Word for word, copy the line that contains "At what coordinates" and each line after it in the data below. Pictures stay out of the copy.
──────── The input
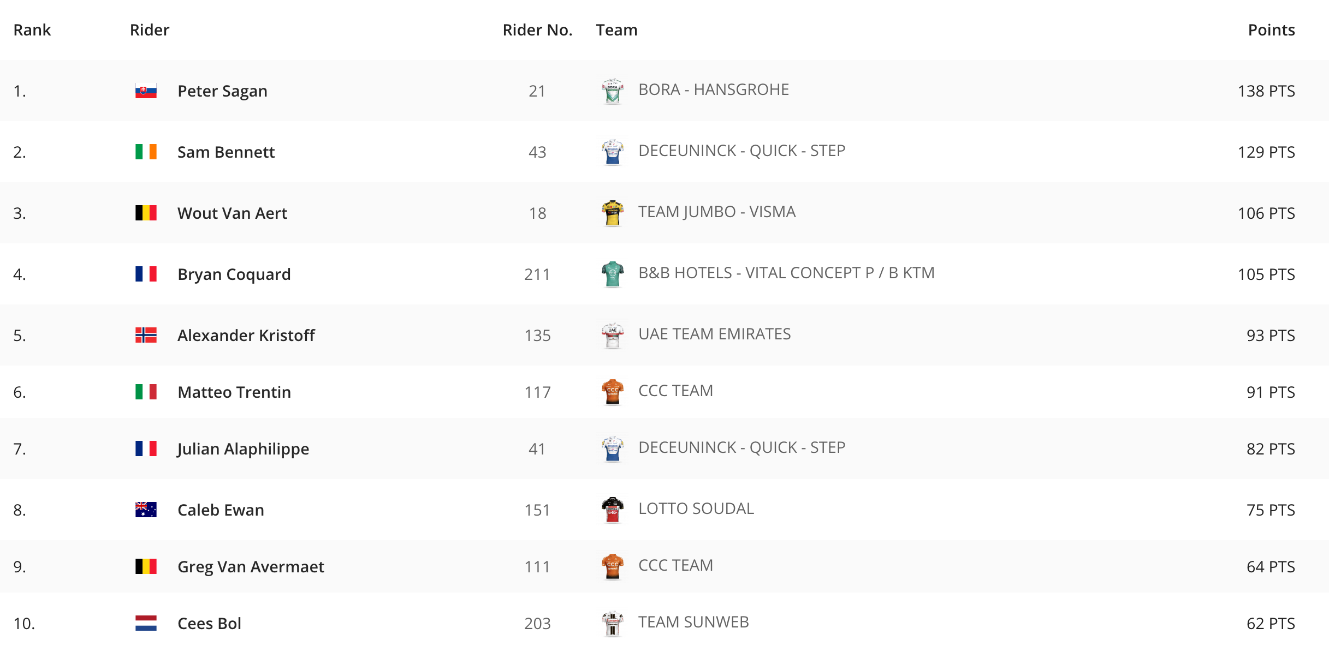This screenshot has height=658, width=1329.
Task: Click the CCC jersey icon beside Matteo Trentin
Action: [x=613, y=392]
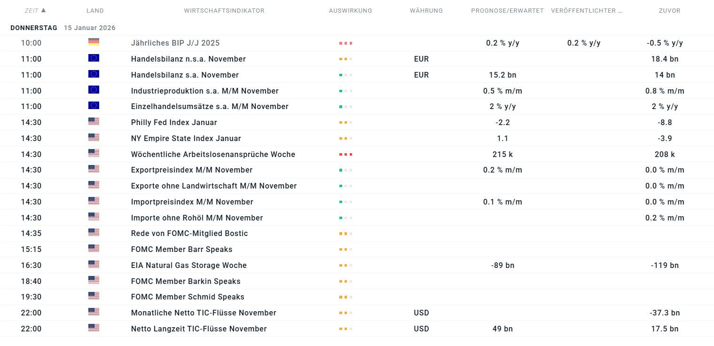Click the orange impact dots for NY Empire State Index

345,139
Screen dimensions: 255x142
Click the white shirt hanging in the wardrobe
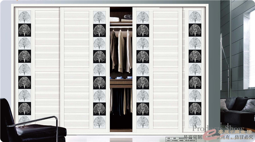[x=121, y=51]
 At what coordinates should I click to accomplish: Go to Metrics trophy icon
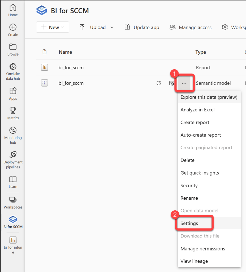coord(13,111)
────────────────
▶ Answer to this exercise:
 At what coordinates should I click to accomplish: Go to Metrics trophy icon
coord(13,111)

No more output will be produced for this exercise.